▶ **Given instruction**: Change "hamburger menu icon" to "navigation menu icon" in the rows that open with the line containing "Open the orange chat support bubble" and close with the line containing "Action: click(118, 56)". Write out only those lines, with nothing else altered.

▶ **Dataset content**:

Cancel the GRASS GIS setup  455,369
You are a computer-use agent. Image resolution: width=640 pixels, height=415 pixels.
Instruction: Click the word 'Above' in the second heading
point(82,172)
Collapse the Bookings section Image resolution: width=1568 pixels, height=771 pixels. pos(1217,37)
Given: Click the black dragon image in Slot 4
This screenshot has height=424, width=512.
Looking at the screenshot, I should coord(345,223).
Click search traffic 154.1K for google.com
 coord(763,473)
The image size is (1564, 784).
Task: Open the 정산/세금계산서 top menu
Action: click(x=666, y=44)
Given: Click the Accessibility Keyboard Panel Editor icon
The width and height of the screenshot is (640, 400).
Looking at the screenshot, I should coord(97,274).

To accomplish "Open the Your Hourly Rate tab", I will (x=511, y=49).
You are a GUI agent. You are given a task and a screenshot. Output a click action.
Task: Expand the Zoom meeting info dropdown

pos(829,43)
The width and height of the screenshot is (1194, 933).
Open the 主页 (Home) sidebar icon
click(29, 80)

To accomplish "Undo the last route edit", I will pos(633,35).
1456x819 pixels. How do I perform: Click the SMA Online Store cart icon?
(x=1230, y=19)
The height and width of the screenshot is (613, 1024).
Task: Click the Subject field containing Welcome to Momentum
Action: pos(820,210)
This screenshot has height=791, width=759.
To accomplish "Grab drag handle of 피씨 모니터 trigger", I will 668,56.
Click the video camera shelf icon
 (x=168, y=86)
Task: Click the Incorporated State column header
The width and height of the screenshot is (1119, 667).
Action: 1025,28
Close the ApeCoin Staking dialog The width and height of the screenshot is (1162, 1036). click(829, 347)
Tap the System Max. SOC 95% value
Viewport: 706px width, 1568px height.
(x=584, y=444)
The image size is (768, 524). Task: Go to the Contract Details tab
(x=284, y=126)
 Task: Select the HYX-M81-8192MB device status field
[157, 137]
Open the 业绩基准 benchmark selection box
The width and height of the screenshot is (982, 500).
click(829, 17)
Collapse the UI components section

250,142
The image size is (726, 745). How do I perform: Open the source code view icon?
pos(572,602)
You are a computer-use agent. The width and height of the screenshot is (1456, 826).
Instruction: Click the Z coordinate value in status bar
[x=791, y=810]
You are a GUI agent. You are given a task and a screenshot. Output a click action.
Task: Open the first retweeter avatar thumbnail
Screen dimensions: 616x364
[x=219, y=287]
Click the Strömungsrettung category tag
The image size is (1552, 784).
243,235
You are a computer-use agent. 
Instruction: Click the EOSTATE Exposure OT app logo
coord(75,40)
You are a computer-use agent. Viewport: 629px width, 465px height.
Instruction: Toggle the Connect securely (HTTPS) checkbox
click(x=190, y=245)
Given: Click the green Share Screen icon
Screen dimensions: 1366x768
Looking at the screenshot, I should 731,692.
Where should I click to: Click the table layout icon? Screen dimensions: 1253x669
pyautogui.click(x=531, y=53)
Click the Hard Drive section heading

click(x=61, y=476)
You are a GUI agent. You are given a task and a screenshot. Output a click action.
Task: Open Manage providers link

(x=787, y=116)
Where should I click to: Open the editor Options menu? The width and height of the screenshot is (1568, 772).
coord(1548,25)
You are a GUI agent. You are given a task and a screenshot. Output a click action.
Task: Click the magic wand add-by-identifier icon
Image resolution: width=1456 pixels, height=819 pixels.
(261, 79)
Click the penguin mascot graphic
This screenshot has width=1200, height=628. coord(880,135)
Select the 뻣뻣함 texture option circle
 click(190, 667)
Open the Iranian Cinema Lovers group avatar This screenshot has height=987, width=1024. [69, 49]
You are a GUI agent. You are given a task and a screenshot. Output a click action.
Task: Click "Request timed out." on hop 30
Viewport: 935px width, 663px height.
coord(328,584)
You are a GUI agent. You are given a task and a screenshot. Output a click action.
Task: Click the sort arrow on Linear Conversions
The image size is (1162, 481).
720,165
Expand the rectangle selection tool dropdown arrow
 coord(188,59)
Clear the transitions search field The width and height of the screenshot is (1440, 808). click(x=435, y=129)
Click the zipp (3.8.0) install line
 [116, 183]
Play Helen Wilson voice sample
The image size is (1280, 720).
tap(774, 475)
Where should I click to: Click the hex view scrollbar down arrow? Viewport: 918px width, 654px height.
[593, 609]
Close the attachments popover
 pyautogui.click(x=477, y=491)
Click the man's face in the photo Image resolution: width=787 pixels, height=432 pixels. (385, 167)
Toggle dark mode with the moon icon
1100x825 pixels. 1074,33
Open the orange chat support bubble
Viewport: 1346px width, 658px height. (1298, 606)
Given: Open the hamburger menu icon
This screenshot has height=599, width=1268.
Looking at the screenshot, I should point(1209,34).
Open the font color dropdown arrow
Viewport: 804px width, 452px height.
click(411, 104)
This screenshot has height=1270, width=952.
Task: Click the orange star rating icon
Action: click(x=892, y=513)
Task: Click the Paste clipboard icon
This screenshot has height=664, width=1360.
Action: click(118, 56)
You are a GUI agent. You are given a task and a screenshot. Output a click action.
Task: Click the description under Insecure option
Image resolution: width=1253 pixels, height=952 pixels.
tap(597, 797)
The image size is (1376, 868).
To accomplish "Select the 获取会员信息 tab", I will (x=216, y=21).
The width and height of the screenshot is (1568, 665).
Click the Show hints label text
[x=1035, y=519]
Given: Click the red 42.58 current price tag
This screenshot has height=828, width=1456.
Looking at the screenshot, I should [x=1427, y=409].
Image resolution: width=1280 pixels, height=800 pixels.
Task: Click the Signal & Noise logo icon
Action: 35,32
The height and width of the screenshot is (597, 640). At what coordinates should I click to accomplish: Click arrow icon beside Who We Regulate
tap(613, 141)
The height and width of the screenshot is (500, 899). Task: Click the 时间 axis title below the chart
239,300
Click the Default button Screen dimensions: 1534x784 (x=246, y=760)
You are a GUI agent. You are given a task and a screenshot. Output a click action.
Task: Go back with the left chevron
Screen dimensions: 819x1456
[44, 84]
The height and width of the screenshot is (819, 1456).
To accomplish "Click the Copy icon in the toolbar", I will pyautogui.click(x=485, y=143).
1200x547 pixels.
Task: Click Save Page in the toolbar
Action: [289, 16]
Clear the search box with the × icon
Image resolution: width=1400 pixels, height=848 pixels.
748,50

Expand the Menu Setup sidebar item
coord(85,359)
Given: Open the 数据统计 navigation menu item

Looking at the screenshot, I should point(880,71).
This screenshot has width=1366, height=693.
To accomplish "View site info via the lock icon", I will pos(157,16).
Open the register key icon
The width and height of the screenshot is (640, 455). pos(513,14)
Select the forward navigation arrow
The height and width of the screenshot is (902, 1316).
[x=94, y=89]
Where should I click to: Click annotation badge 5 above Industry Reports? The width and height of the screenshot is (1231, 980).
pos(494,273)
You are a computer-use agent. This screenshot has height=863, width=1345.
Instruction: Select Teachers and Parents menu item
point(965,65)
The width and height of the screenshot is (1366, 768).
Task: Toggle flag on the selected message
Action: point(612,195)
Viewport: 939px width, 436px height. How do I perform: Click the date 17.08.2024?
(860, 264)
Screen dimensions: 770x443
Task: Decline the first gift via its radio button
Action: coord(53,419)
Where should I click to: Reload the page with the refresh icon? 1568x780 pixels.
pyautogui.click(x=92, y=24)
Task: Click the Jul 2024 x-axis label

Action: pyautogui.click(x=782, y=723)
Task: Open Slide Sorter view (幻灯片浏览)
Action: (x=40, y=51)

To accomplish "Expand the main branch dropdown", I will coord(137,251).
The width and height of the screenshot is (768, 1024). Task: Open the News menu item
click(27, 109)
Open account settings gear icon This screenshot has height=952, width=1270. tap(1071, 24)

▶ **Complete answer**:
Open the orange chat support bubble
Viewport: 1346px width, 658px height. (1298, 606)
Given: Open the navigation menu icon
This screenshot has height=599, width=1268.
Looking at the screenshot, I should point(1209,34).
Open the font color dropdown arrow
Viewport: 804px width, 452px height.
click(411, 104)
This screenshot has height=1270, width=952.
Task: Click the orange star rating icon
Action: click(x=892, y=513)
Task: Click the Paste clipboard icon
This screenshot has height=664, width=1360.
Action: click(118, 56)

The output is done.